November '23 Book List

Slightly better than last month - six books read in November.

normal rules don't apply by Kate Atkinson is a collection of short stories nominally tied together. I've been a big fan of this author since I first discovered her, but this book did not live up to my expectations - not her usual offerings.

heat wave is by Nancy Thayer - a new author for me. It is a typical wife loses husband, must start over raising her two daughters alone and learning to love again. Saving grace - it is set on Nantucket.

Things You Save in a Fire is by Katherine Center - also a new author for me and also about a woman learning to trust and love a man. This book was a little more interesting than the previous one. It is about the only female firefighter in a station of men who don't want her there even though she is determined to stay.

New And Selected Poems by Mary Oliver was an 80th birthday gift from my brother Les and his wife Susan. Mary Oliver is one of my favorite poets but I did not have any of her books of poetry. This is a very much appreciated gift.

Which, surprisingly, led to one of the most meaningful moments of my birthday celebration. I was telling everyone what a great poet this author was, how much I loved her work and that they should read some of her poems. I said, "Let me give you an example" and started looking for a shorter poem to read aloud. Everyone listened attentively - especially two of my great-grandsons sitting in front of me. The poem was Wild Geese which begins "You do not have to be good". I think that's what got Maverick and Sawyer's attention. 😉 My brother Les is the one in the checked shirt.

Resurrection Walk by Michael Connelly is the 7th novel in his Lincoln Lawyer series. This one also includes his half-brother, Harry Bosch, the main character in Connelly's other series. I love this author and his characters. I had the feeling, from comments in the author's notes, that this might be his last book. But an internet search doesn't say that for certain. I hope there are more!

The Other Woman by Daniel Silva is #18 in the Gabriel Allon series. I know I have at least three more to read in the series. These books are well written and have given me much more of an understanding about the Arab-Israeli conflicts including the one going on now.

Cold weather, shorter days, longer nights are here - perfect for reading. It was nice out today so I went to the library and stocked up - five big fat books to start the last month of 2023.

Wednesday, November 29, 2023

Do I Really Remember Him?

I woke up thinking about my paternal grandfather, George. He was born 132 years ago today and died September 14, 1947 about two and a half months before his 56th birthday and a little more than two months before I turned four years old.

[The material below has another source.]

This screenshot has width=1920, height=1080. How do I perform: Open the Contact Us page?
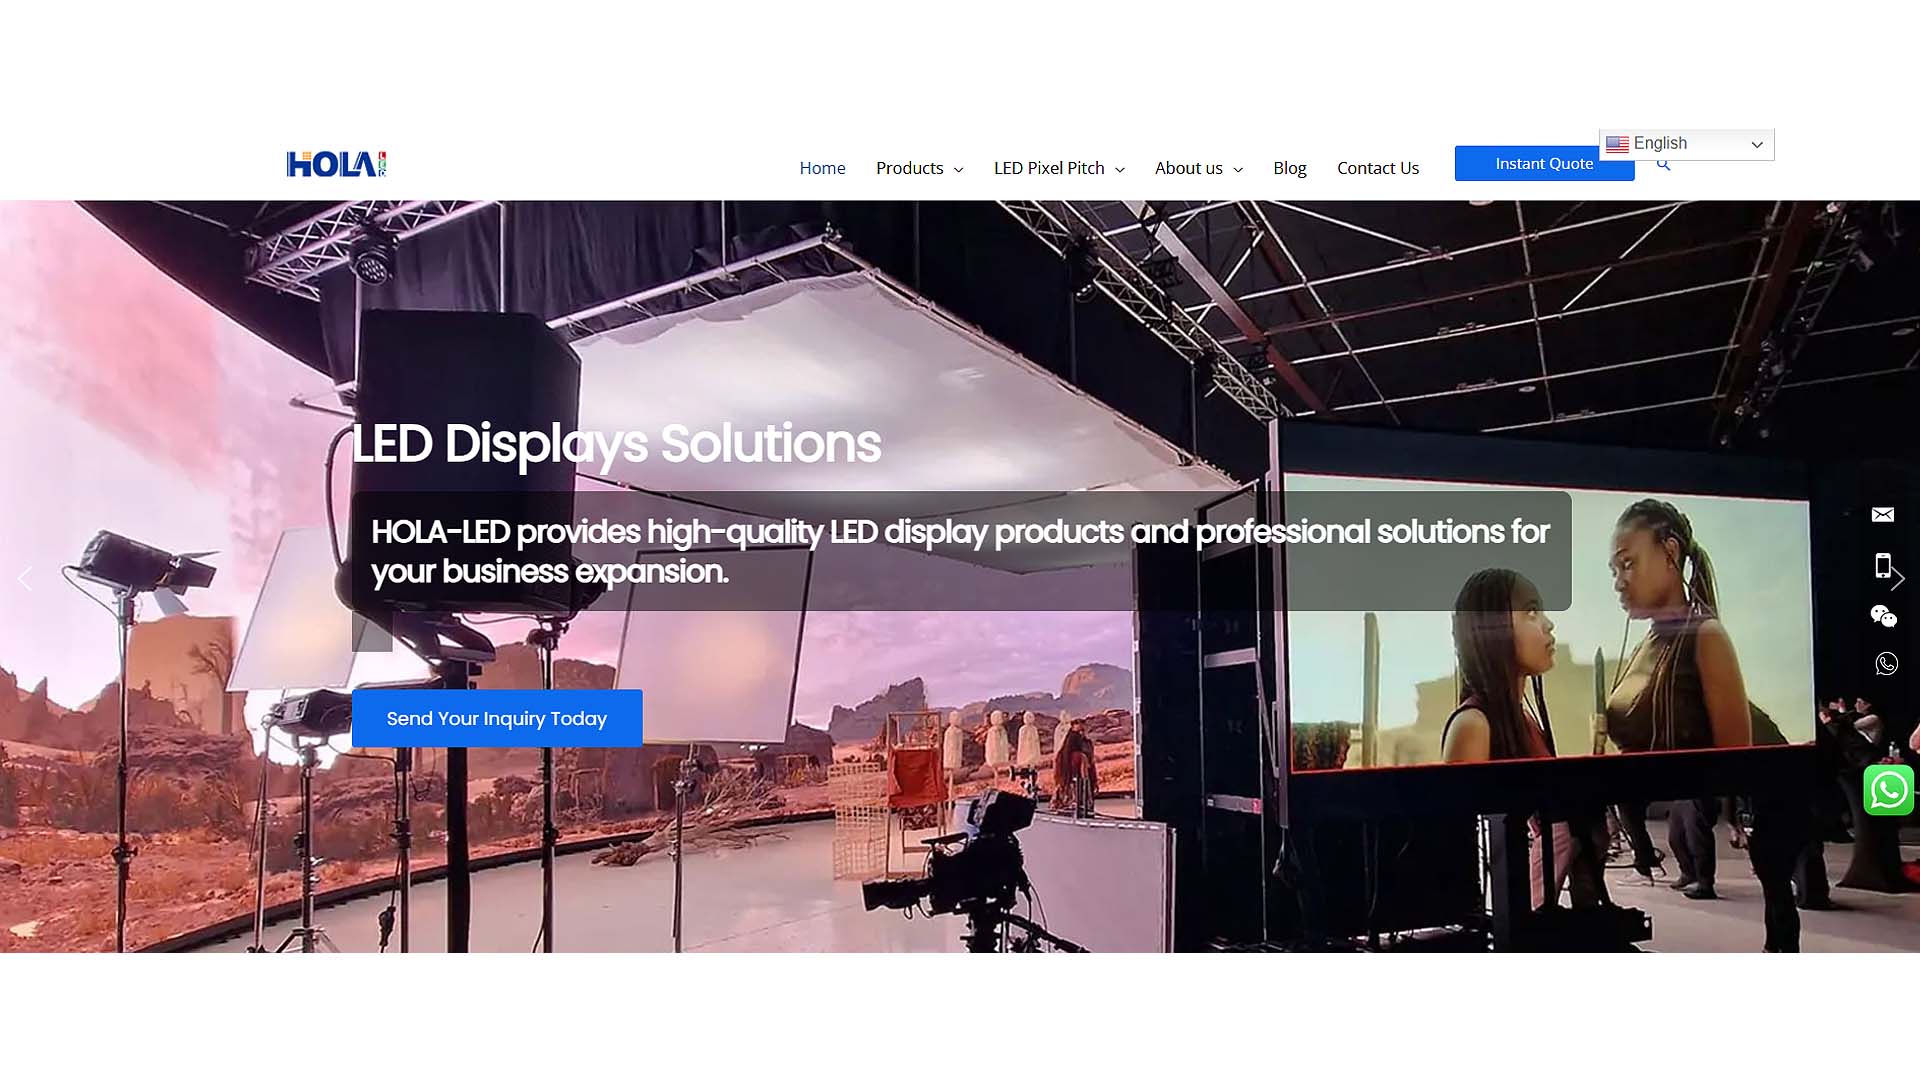point(1377,168)
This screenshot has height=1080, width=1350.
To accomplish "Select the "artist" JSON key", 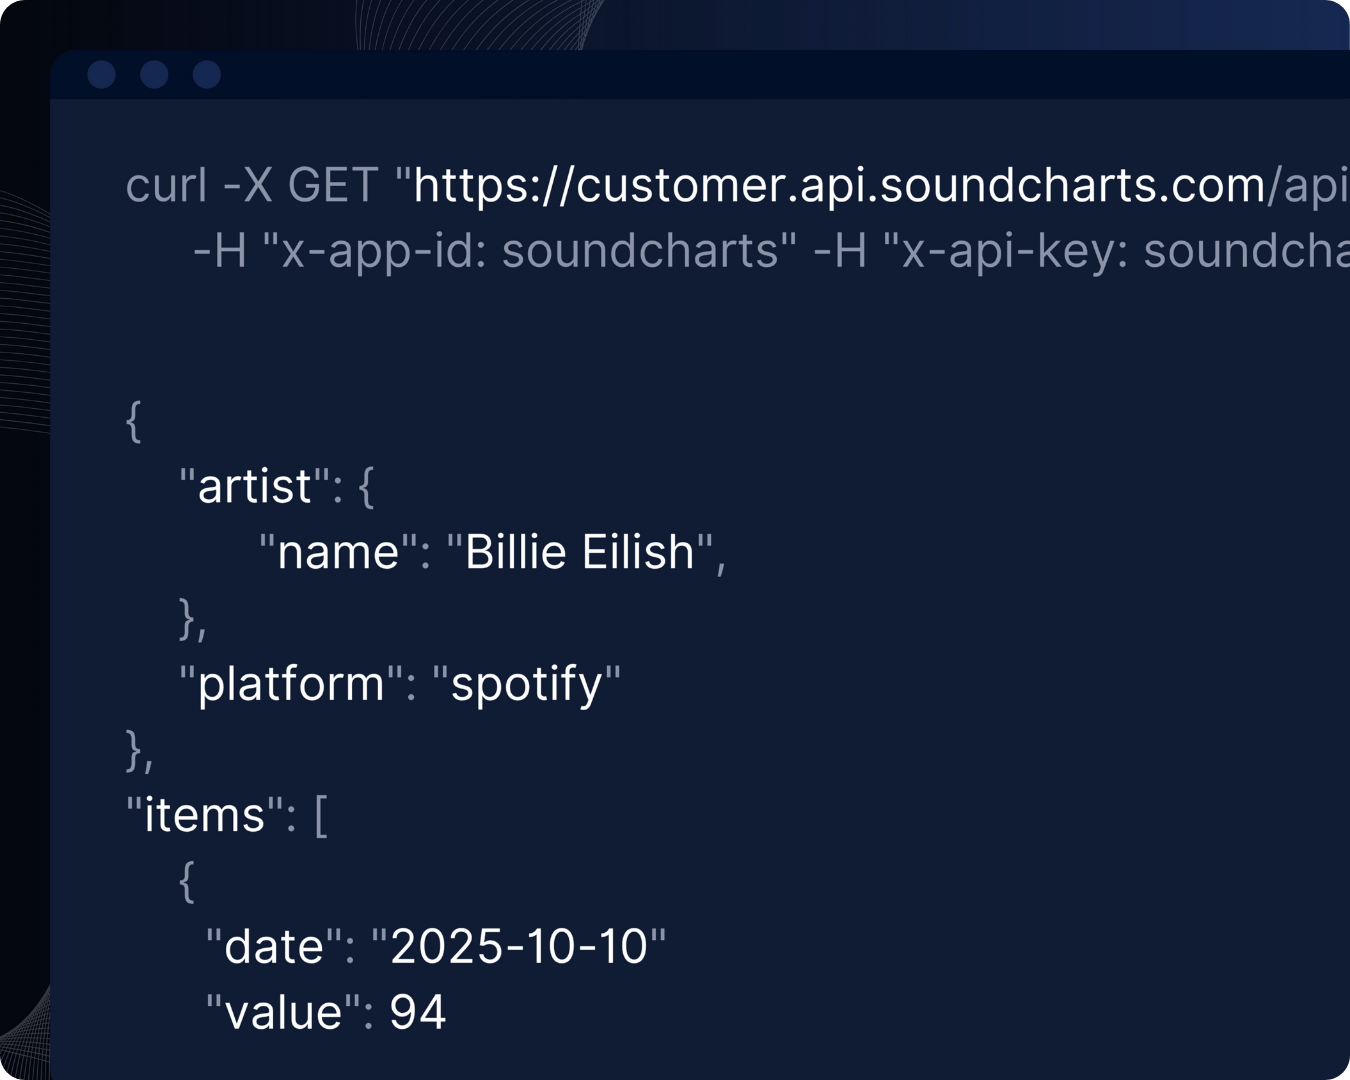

I say I have memories of being two and having my little sister take my place in Mom's arms and on her lap. Do I have real memories of my grandpa? Or only 'memories' from the photos of me pictured with him? I tried to think of any distinct memories but only came up with a shadowy figure. (I was two in the photo above. Wanting to hold my baby sister? Or take her place in Grandma Bessie's arms?)

Grandpa George was a handsome, distinguished looking man in this photo of him, my grandma Bessie and my dad Louis.

And looking a little older and not as robust in this one, possibly taken not long before he died. Dad and Aunt Leona in back Grandma and Grandpa in front. Aunt Leona would have been 20 in 1945 which is about the age I think she looks in this photo.

If my brother older brother Ron can clearly remember going to Great-grandpa George Means funeral when he (Ronald) was only two years, seven months old, surely I can remember Grandpa George Lynam when I was almost four years old. Do I? I'm still pondering - looking for those specific memories. 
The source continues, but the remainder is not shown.